Monday, 22 April 2019

Palace, park and piano accordions

Lyn woke at 9.25! She announced it was hair washing morning and so we didn’t leave the hotel till 11.13! While Lyn did whatever it is she does, I bought two senior ‘hop on hop off’ tourist bus tickets. 

We’d decided that this would be a relatively stress-free way to see Madrid. The bus was packed but we managed to see some of the grand buildings along the way and then got off at the royal palace. It is huge and there was the usual double queue you see in Spain. A long line for those waiting to buy tickets and a shorter but equally slow line for those with pre-purchased tickets. The whole thing moves slowly because everybody has to go through airport-like screening here. At railway platforms, palaces, art galleries, castles... the drill is the same. If a terrorist targets Spain again, they won’t get inside undetected but they could always target the queues.

The other interesting feature of life outside the palace was a Japanese tour group consisting of 20 or so young women wearing faux leopard skin. I cannot explain this.





This is the cathedral which faces the palace.





While we waited the American husband and wife in the queue ahead were in dispute. “I’ve spent three weeks planning this trip and now you want to change things!” he said. Otherwise, the queue moved along quite cheerily by Spanish standards, perhaps because a gentleman with a piano accordion kept us all amused. Everybody who walked passed him did a little jig of some sort.

The royal palace turned out to be the most luxurious place of its type we had seen. I could only take photos of the outside and the entrance staircase. 
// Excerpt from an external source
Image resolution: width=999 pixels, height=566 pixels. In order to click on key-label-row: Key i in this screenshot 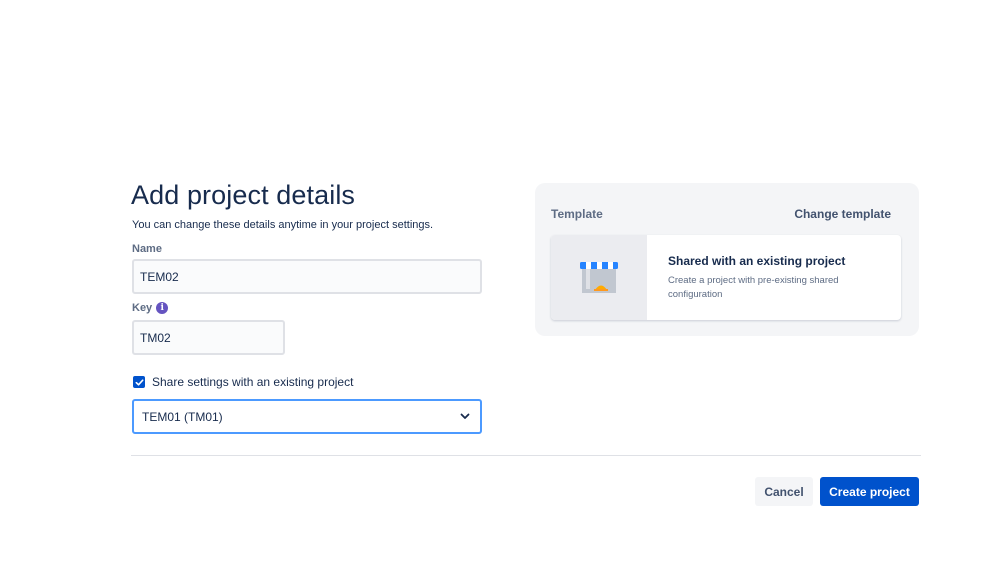, I will do `click(150, 308)`.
There was a 144 seat dining room. The royal chapel was staggeringly luxurious. One room had porcelain walls. Everything was draped, frescoed, plastered, gold-leafed ... There was a room just for stuff made of exotic timber. Guards patrolled vigorously to ensure nobody took photographs. In my view this might have been to prevent the world knowing that the Spanish royal family had such ghastly taste. Probably the best exhibit was a long table with the winning entries to a contest called, “What a king means to me”. They were genuinely creative and fun. Maybe the latest king shouldn’t be blamed for the previous few hundred years of bad taste.

By the time we escaped the palace we were both seriously hungry. We caught the tourist bus toward food. From the traffic jams we watched the antics of the hawkers outside the main tourist spots. They all spread their stuff on a sheet on the ground. Ropes are tied to the edges of the sheet and attached to one wrist. If the police come in view, they simply haul the ropes over a shoulder to make a sack and all run off like nefarious Santas.



After a very late lunch, we took the bus to Retiro Park. This is Madrid’s lungs and playground. We watched the people and ducks on the huge artificial lake. We took in a free art exhibition at the Velazquez Pavilion, admired the beautiful little crystal palace by a lake full of tortoise, stumbled on the rose garden, passed a whole area devoted to young people exercising and listened to a young women playing the piano accordion under a tree, not busking, just playing. I got a little lost looking for the unusual statue of a fallen angel; unusual because who would have thought of making an attractive statue of Satan? I read somewhere that somebody checked its altitude above sea level ... wait for it ... 666 metres.





















We have some packing to do. We leave Spain for Portugal tomorrow.